== Segment start ==

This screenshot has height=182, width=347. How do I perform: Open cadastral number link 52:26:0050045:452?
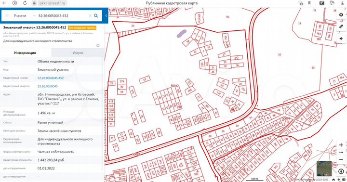coord(51,78)
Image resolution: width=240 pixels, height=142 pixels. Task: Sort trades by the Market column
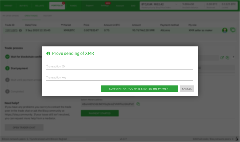tap(67, 25)
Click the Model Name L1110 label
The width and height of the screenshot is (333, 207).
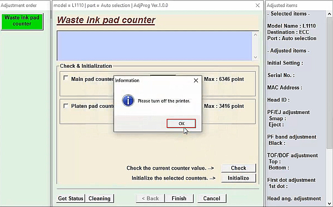(291, 26)
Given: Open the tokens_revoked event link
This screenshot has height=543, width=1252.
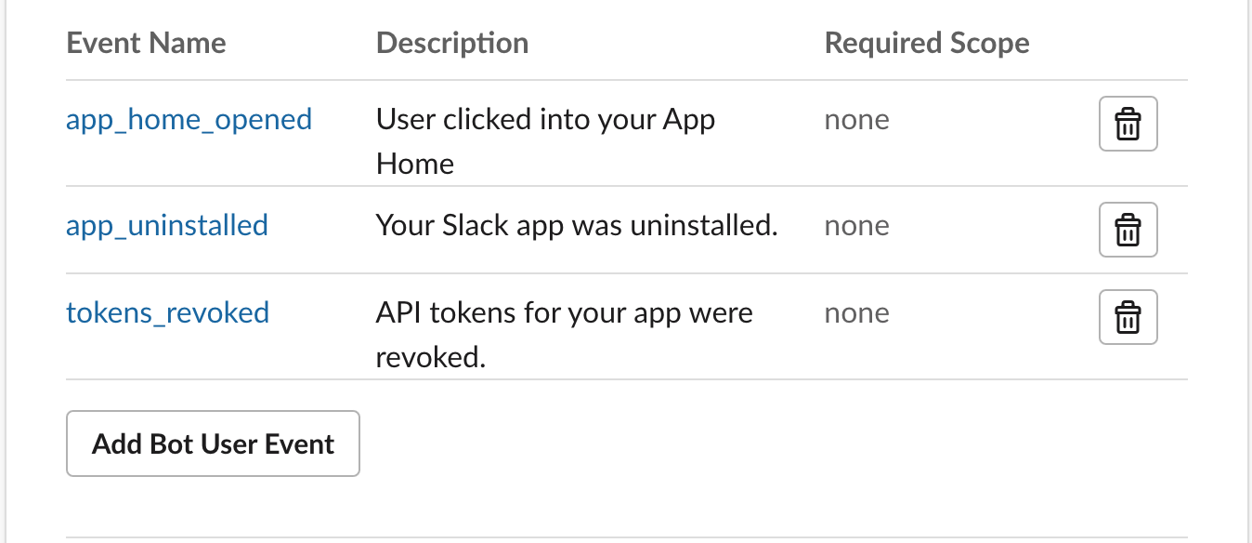Looking at the screenshot, I should [x=167, y=312].
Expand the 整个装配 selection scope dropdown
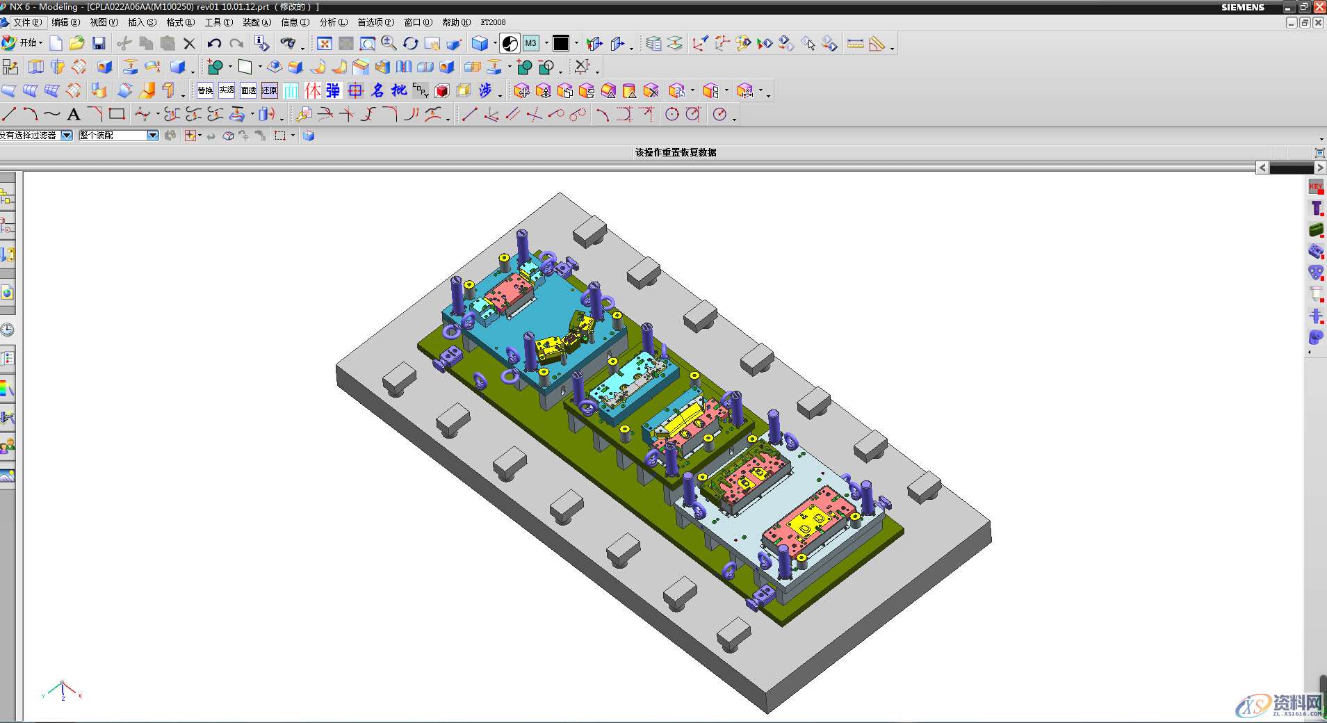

== Segment end ==

Starting with the line that holds "Click the Model Name L1110 label", print each line through the last one of the data exactly as written, but do not include the pictures.

Solution -
Click the Model Name L1110 label
The width and height of the screenshot is (333, 207).
(291, 26)
Given: Open the tokens_revoked event link
This screenshot has height=543, width=1252.
Looking at the screenshot, I should [x=167, y=312].
Expand the 整个装配 selection scope dropdown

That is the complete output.